_Task directions_
Print the lines of the items below, unchanged, from the line with "Task: Select the 20 KOIN card thumbnail" up to and including the line with "Action: 879,340".

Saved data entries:
=======

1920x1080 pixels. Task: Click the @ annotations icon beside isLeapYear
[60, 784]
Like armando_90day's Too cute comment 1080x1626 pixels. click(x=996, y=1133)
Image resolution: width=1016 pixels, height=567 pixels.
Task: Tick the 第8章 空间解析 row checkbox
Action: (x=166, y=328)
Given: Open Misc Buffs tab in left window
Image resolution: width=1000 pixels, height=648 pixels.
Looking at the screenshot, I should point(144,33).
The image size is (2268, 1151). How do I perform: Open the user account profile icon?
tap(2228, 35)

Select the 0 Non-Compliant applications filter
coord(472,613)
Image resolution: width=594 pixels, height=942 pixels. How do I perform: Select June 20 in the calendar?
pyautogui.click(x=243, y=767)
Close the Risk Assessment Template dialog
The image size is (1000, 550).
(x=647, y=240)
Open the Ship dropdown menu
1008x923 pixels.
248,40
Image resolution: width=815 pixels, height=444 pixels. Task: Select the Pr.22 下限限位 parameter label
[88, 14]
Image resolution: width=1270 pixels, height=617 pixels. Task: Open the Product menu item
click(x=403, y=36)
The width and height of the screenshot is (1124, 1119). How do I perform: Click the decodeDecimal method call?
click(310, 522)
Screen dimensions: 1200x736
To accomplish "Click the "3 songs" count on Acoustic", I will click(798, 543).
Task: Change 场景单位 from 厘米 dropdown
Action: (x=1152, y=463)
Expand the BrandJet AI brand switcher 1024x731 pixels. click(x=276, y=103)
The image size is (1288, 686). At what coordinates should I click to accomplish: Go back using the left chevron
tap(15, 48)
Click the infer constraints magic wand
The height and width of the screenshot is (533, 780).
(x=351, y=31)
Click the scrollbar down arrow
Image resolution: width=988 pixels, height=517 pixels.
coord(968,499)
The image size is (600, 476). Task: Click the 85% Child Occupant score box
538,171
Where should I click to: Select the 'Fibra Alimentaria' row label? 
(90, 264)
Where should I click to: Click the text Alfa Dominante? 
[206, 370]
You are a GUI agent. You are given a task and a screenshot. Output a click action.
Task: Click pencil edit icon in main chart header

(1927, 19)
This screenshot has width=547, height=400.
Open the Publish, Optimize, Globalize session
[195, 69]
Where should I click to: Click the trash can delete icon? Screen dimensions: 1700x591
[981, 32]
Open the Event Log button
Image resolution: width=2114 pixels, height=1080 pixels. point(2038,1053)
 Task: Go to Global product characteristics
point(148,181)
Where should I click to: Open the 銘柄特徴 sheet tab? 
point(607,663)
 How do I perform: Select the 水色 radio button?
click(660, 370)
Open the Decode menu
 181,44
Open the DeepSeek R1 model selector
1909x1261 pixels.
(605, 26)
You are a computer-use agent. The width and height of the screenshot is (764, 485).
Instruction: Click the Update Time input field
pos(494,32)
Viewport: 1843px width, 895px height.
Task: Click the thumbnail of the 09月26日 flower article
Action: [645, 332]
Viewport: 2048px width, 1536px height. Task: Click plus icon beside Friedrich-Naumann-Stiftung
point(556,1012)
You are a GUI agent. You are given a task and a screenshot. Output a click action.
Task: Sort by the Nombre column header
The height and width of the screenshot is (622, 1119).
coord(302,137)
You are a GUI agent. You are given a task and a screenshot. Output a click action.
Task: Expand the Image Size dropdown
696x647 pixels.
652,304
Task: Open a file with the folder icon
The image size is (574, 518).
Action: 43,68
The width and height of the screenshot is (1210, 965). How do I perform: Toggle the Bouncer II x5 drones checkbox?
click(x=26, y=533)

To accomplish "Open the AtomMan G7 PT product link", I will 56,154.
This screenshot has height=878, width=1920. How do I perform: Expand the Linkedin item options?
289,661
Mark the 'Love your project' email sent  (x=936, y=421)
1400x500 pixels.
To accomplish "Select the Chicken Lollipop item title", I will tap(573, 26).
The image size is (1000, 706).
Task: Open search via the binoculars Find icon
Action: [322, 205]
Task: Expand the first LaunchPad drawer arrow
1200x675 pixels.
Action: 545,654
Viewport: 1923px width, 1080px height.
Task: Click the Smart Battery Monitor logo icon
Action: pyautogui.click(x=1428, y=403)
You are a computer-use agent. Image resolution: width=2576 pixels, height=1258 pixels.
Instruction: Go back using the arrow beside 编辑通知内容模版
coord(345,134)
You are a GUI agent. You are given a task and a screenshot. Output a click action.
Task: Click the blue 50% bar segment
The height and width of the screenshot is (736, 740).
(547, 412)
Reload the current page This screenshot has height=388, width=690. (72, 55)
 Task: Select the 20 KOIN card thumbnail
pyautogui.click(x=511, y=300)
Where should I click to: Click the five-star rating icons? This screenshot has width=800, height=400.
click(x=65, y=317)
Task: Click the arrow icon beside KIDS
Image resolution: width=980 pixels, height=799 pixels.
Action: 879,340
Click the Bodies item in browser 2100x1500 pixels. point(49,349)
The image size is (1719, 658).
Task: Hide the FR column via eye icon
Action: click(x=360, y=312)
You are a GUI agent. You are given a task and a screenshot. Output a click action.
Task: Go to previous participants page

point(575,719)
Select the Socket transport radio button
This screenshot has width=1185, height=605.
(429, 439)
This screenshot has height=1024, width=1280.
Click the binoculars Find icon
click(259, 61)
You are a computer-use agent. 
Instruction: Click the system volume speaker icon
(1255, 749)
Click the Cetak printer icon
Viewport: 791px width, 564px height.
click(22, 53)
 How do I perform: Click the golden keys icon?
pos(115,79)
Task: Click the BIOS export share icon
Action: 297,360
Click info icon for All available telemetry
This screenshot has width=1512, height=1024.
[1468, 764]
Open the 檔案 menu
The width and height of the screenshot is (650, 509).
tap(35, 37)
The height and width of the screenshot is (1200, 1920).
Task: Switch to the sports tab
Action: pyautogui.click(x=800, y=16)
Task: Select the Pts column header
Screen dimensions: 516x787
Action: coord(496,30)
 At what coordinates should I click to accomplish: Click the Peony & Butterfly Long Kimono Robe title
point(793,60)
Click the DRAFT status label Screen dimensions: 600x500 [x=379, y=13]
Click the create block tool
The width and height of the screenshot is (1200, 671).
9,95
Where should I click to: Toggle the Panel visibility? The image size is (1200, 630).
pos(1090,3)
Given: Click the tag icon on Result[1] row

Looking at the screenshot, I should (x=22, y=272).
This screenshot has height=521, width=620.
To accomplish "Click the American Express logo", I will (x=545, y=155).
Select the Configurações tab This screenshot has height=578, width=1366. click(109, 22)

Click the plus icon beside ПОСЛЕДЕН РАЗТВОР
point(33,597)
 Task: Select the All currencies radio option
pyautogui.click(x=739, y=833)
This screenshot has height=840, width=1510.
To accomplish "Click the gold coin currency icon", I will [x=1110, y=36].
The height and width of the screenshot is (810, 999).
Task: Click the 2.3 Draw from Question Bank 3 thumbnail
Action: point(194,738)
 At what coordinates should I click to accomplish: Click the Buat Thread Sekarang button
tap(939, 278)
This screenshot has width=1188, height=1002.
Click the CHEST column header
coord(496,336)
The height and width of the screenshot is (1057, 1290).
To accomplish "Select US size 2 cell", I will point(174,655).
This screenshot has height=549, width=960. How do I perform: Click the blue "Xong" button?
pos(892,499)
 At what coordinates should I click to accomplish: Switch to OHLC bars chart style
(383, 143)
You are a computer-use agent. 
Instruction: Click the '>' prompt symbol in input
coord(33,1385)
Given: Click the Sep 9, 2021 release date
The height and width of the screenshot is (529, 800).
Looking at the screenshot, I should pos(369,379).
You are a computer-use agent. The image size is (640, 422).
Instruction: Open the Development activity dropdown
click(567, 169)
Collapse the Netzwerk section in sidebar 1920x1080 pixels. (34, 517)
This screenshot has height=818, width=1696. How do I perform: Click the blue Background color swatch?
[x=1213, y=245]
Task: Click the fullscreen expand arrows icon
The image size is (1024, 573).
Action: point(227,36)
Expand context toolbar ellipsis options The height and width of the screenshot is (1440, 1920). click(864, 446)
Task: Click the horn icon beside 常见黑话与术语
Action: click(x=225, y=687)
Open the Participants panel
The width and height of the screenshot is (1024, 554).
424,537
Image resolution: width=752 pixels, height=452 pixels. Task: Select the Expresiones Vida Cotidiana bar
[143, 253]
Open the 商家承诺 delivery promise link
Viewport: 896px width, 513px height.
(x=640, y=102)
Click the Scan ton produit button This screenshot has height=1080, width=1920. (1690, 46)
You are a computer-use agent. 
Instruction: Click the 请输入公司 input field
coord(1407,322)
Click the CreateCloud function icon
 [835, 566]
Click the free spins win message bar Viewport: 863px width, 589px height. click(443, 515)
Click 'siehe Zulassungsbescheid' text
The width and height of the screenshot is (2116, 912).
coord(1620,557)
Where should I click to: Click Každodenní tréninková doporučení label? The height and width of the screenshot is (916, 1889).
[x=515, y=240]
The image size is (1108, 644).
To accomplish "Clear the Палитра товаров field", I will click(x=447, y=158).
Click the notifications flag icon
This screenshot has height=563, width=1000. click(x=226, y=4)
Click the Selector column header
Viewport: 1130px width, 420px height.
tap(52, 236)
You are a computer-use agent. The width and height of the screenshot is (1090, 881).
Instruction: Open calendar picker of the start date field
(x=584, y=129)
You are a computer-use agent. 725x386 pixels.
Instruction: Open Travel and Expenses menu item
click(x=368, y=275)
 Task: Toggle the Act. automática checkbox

=======

_The result_
 Task: Select the 20 KOIN card thumbnail
pyautogui.click(x=511, y=300)
Where should I click to: Click the five-star rating icons? This screenshot has width=800, height=400.
click(x=65, y=317)
Task: Click the arrow icon beside KIDS
Image resolution: width=980 pixels, height=799 pixels.
Action: 879,340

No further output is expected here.